Another nitpick: The food all looks like it was just thrown onto the plate. Thick, smoky queso ($5) slopped over its bowl. Tequila lime chicken nachos ($7.50, but enough appetizer for four), of which the first two ingredients couldn’t even be tasted, looked like a demolished house. A vegetarian burrito bowl ($8.50), one of several nice vegetarian options, must have had its everything-but-meat-and-the-kitchen-sink ring-tossed in from six feet away. In this beautiful room, and for these prices, Chow, Baby wants some damn presentation.

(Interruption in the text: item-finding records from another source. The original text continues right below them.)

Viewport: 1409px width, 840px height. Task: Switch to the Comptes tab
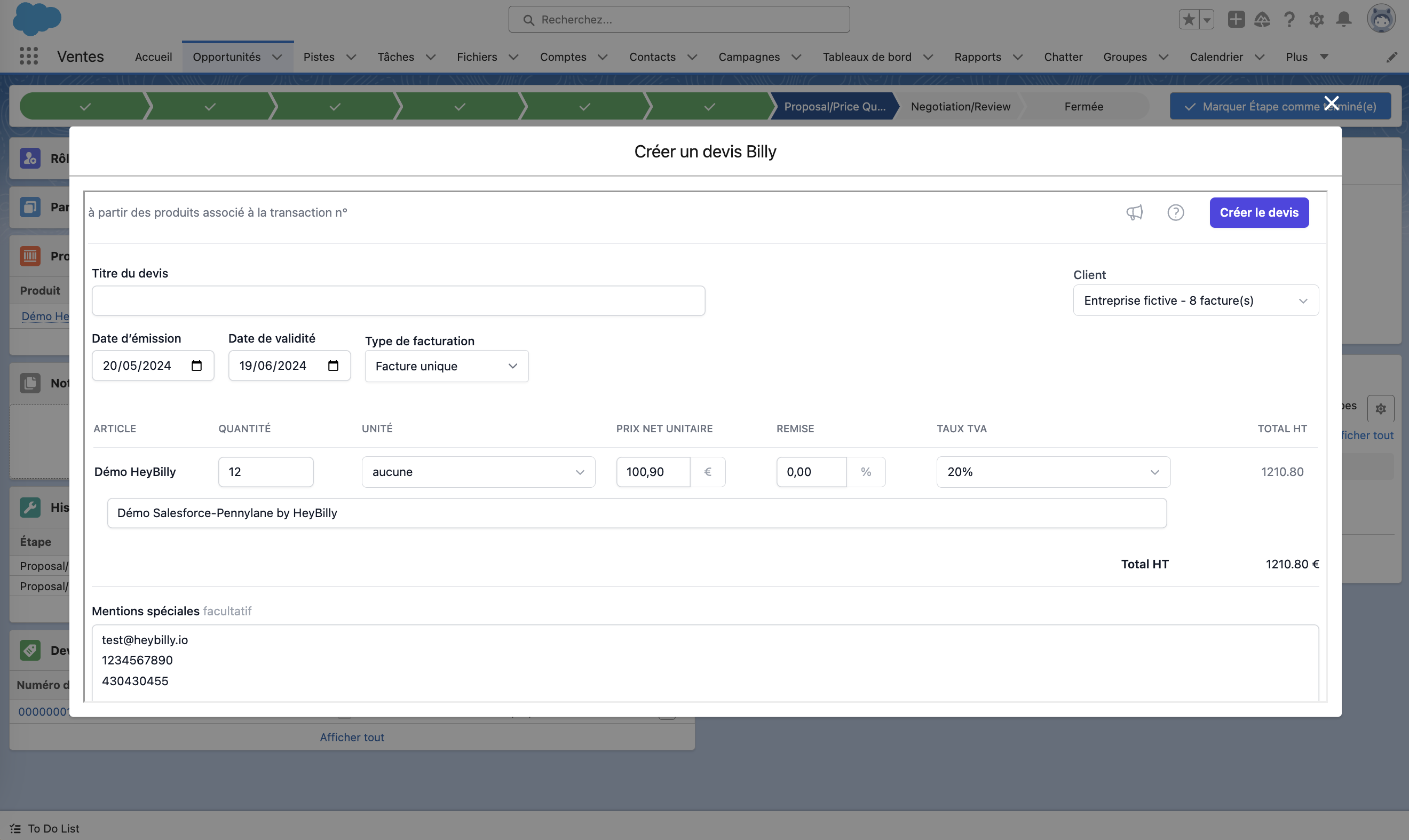563,57
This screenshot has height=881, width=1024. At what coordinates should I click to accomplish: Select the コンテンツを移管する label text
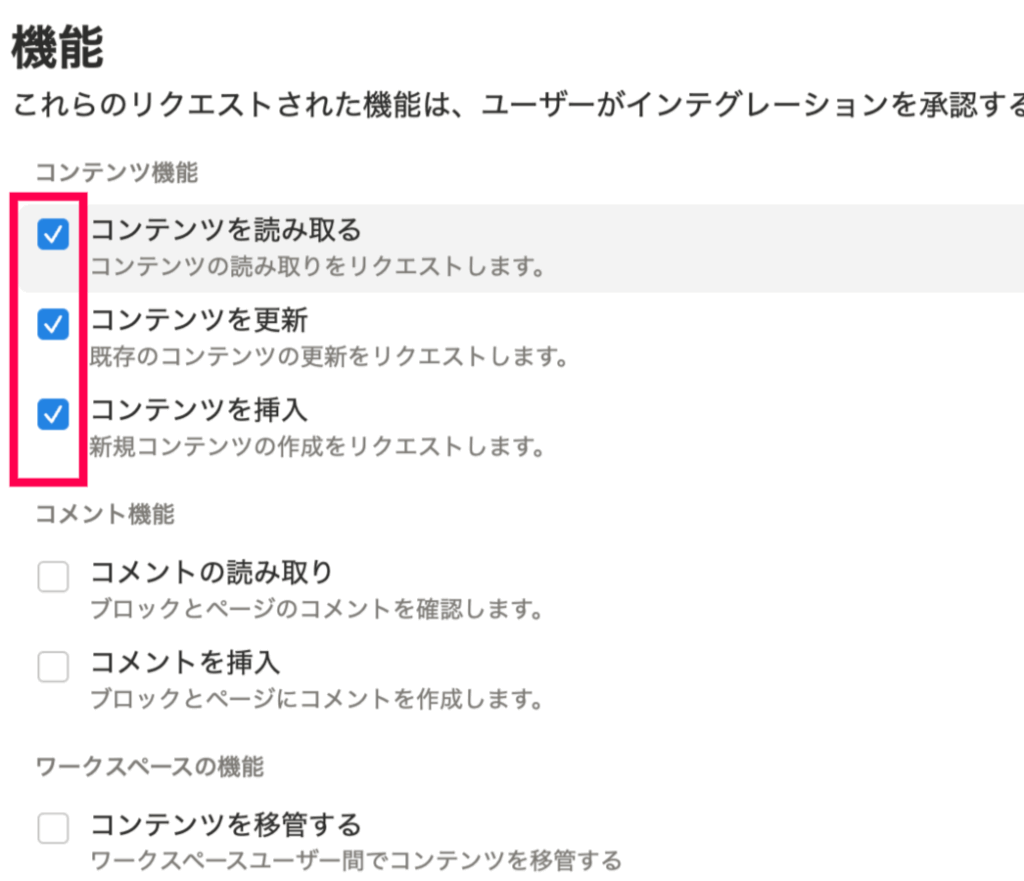pos(225,825)
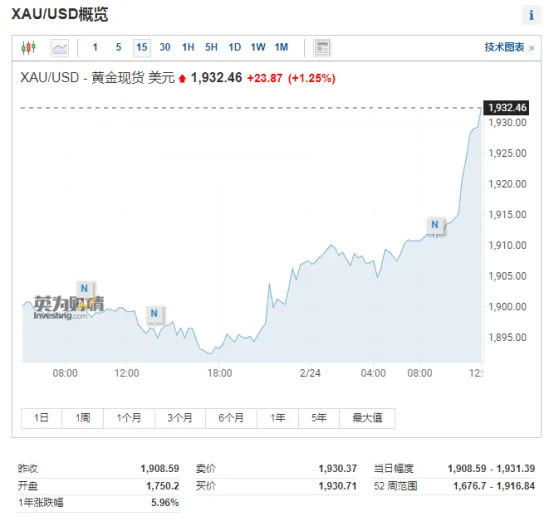
Task: Click the 1,932.46 current price label
Action: coord(507,107)
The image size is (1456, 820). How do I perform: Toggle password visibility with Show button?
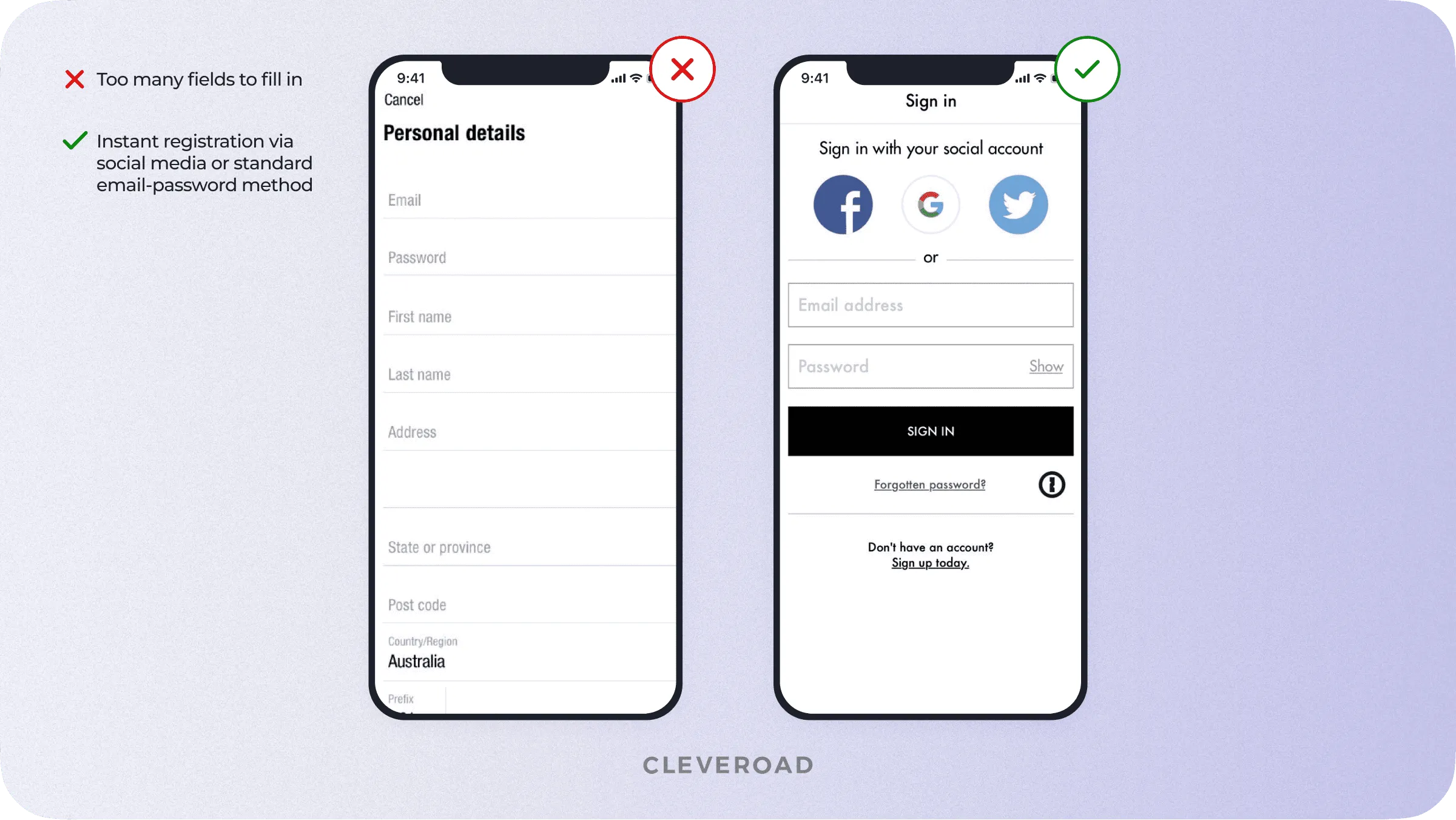pos(1046,365)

Sum it all up, we have stylin’ décor, a trendy cuisine (Latin is so much fresher than Mex) reinterpreted for the masses, high prices, a swanky tequila bar (martinis are so 2007). And oh yeah, as an afterthought – Yucatan’s afterthought, not Chow, Baby’s – pretty good food. It’s a P.F. Chang’s with plantains, a Vidalia’s with paella, a Cantina Laredo with cabrito (lamb). With its whiff of behind-the-scenes corporate marketing research, Yucatan isn’t Chow, Baby’s kind of place, but it’s definitely worth a look-see – head on over, or if you live in the right zip code, wait for one to come to you. Chow, Baby wouldn’t be surprised to see Yucatan Taco Stands popping up all around the Metroplex. They’ll do great.